Our blog is on a bit of a vacation for the holidays, since the blog editor is celebrating Pesach with her in-laws while also putting together Easter baskets for her kids. This from Susan Katz Miller's On Being Both blog really struck a chord. The author of a forthcoming book on interfaith family life offers her family's solution for honoring their religious traditions when holidays overlap.
This year, I am fielding calls from reporters wanting to know how we handle the dilemma of Passover starting on Good Friday. I know that, especially for young couples just starting their interfaith journey, this convergence of important holidays may create stress.

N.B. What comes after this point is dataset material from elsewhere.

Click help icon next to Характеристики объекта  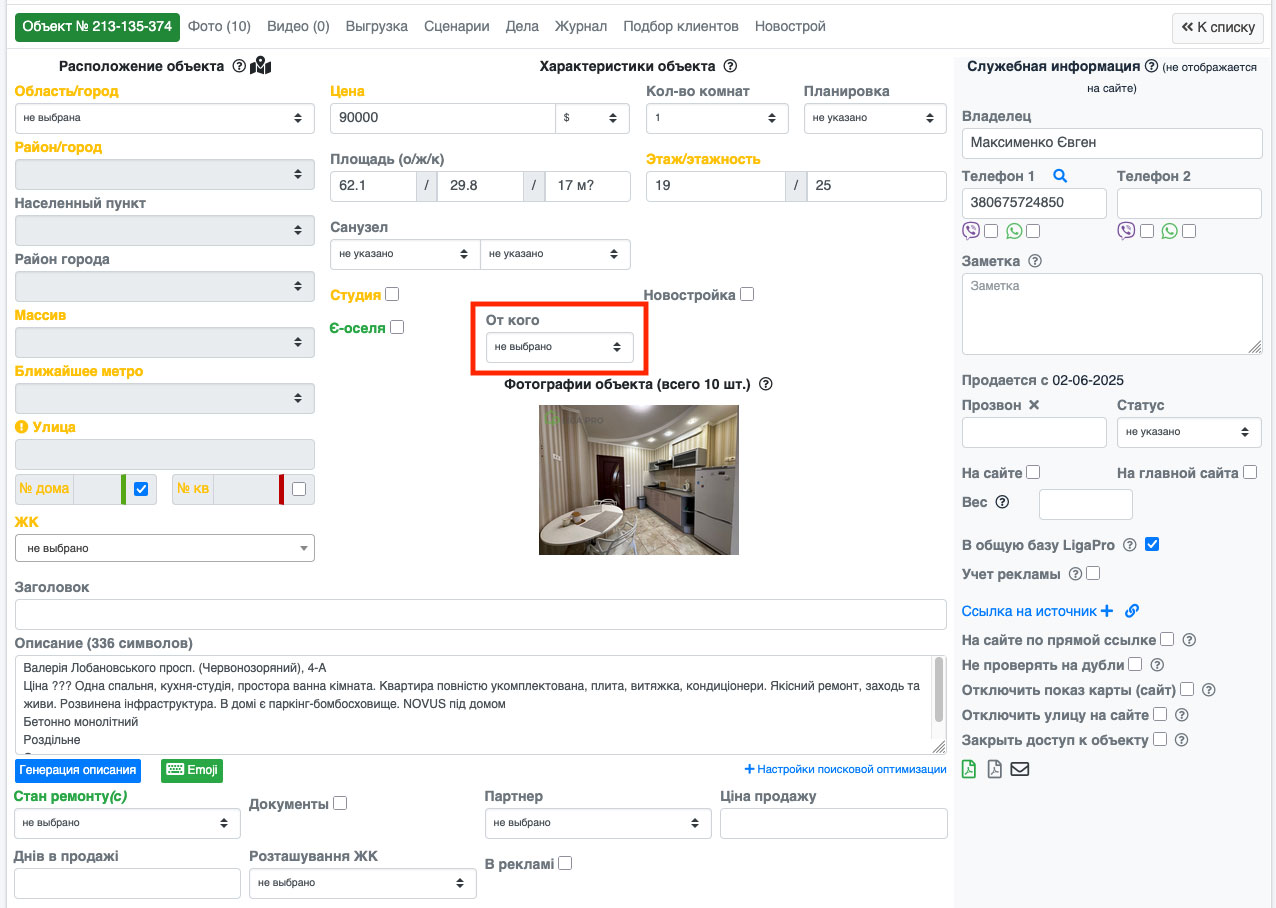(x=730, y=66)
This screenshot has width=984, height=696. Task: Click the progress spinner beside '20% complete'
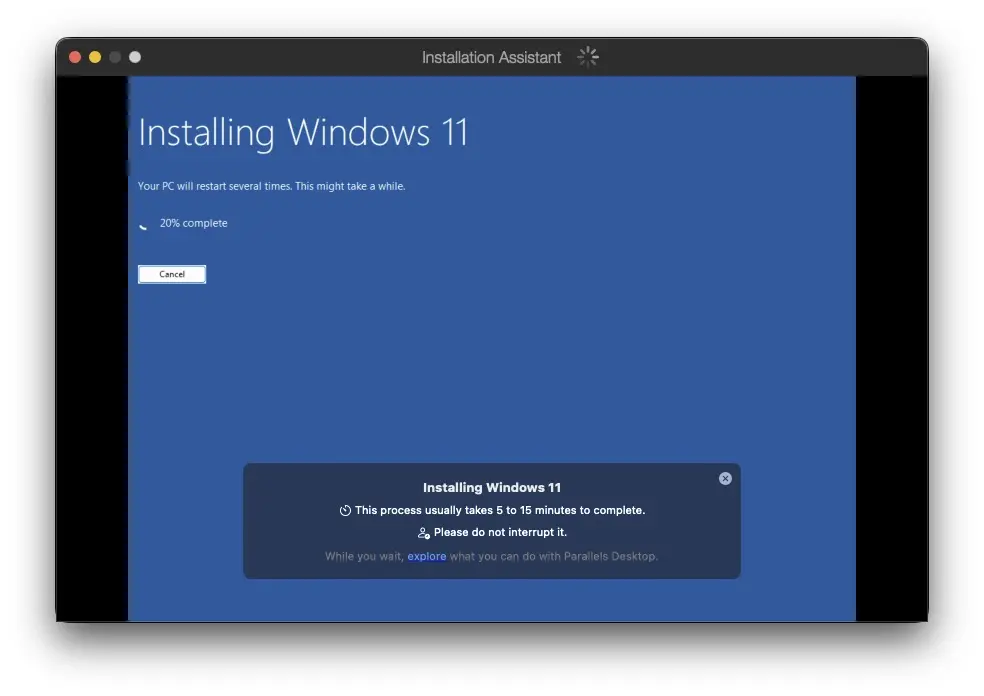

Say, for instance, your in-laws are expecting you for a raucous Passover seder featuring four glasses of wine and glazed brisket: this could be an alienating experience if you are also commemorating the crucifixion of Jesus and avoiding meat on the solemn Friday of Holy Week.
As interfaith families become the norm in our culture, rather than the exception, all of us must learn to empathize, to see our own practices through the eyes of the “other.” And as each interfaith couple learns to listen deeply and to support one another, I can imagine that serving salmon, rather than brisket, might be a reasonable accommodation in some families this year. [Read the rest of the post here.]
Whatever and however you are celebrating--be it Easter, Passover, beautiful spring weather, or a mix--we hope you have a wonderful weekend.